The discussion of inmates’ mental health needs is also being advanced in the context of the 2016 United States presidential election. On Monday, August 29, 2016, presidential candidate Hillary Clinton announced a “comprehensive plan to support Americans living with mental health problems and illnesses.” As part of her proposal, Clinton committed to take the following two steps “to improve outcomes for those individuals [living with mental illness] who…end up interfacing with law enforcement”:

  • Dedicate new resources to help train law enforcement officers in responding to encounters involving persons with mental illness, and increase support for law enforcement partnerships with mental health professionals. Even though an increasing number of police encounters or use-of-force incidents involve people with mental health problems, law enforcement officers receive minimal training in how to handle such situations. According to one study, the average police officer receives only 8 hours of training for crisis intervention, which is far below the recommended amount…. Hillary will ensure adequate evidence-based training for law enforcement on crisis intervention and referral to treatment, so that officers can properly and safely respond to individuals with mental illness during their efforts to enforce the law.
  • Prioritize treatment over punishment for low-level, non-violent offenders with mental illnesses. Over half of prison and jail inmates today have a mental health problem, and up to 65% of the correctional population meets the medical criteria for addiction. Many of these individuals are first-time or nonviolent offenders, whose prospects for recovery and reentry would be far enhanced were they to participate in diversionary programs rather than serve time in jail. Hillary will increase investments in local programs such as specialized courts, drug courts, and veterans’ treatment courts, which send people to treatment and rehab instead of the criminal justice system. She will also direct the Attorney General to issue guidance to federal prosecutors, instructing them to prioritize treatment over incarceration for low-level, non-violent offenders. Finally, she will work to strengthen mental health services for incarcerated individuals and ensure continuity of care so that they get the treatment they need.
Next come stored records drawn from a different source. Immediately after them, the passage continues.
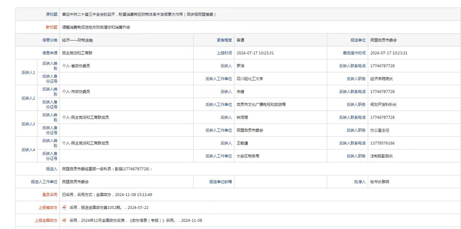The width and height of the screenshot is (461, 229).
Task: Select the 上报时间 2024-07-17 10:23:31 value
Action: [x=255, y=53]
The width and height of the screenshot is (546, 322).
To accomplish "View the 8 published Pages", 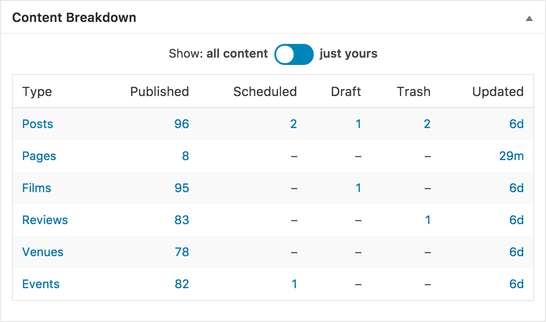I will tap(185, 156).
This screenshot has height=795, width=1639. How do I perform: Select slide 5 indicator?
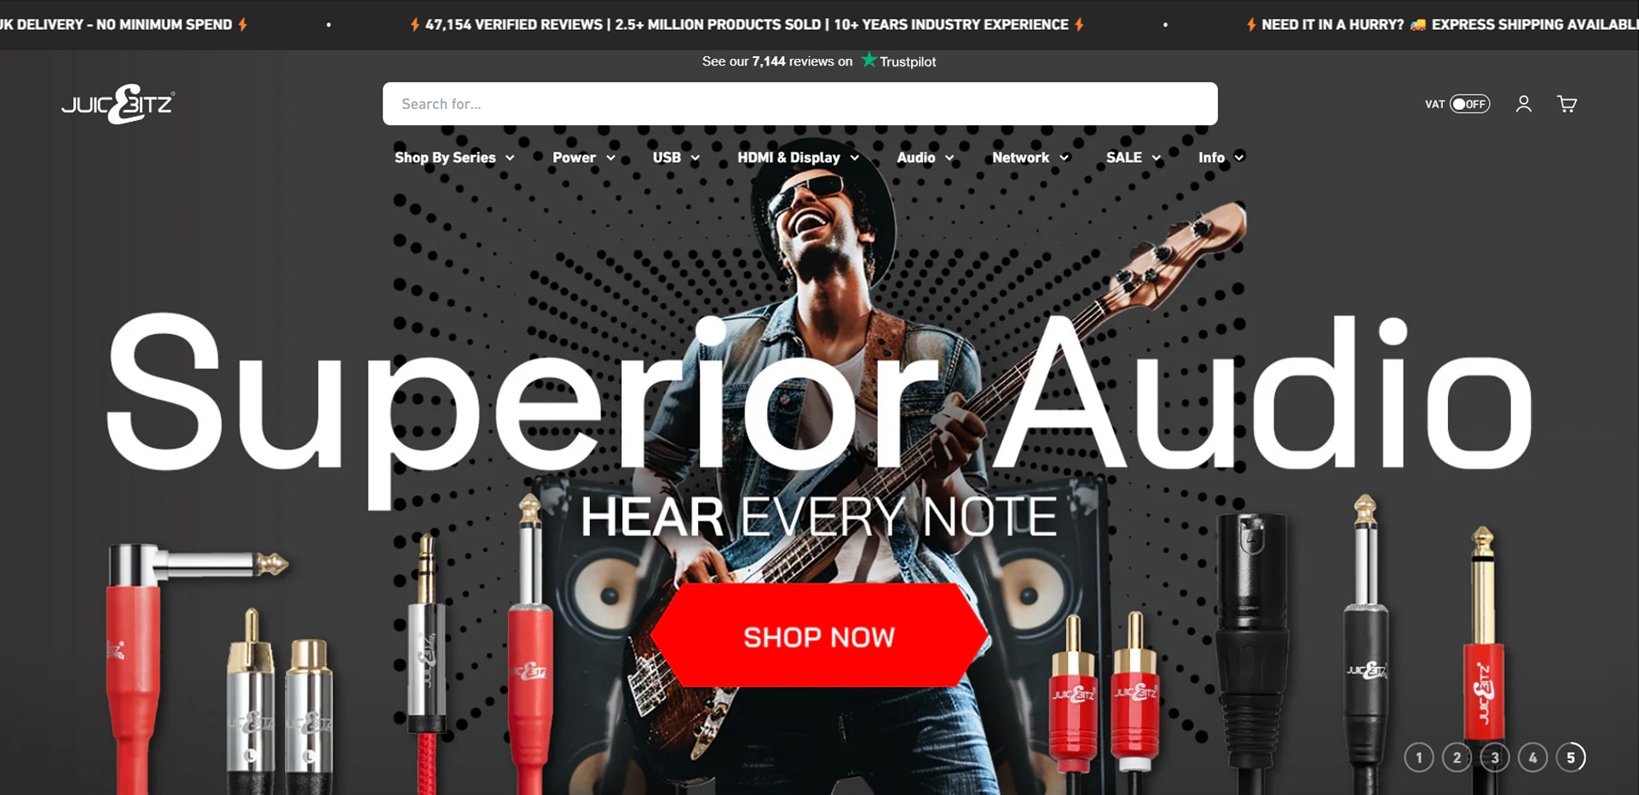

While it remains to be seen whether these training programs will be adequate to ensure that inmates receive the mental health support they need while incarcerated, one can at least at this point entertain cautious enthusiasm that serious consideration of the mental health needs of inmates is being foregrounded and taken seriously at the federal, state, and municipal levels. And according to James Weitzel, a peer specialist and inmate at SCI-Benner in Pennsylvania, such cautious enthusiasm is warranted:

“A lot of the [corrections officers] here, they really are buying into this”… “Some are being drug in kicking and screaming, but they’re really giving it the effort. When I see someone trying to help somebody, I can appreciate it.”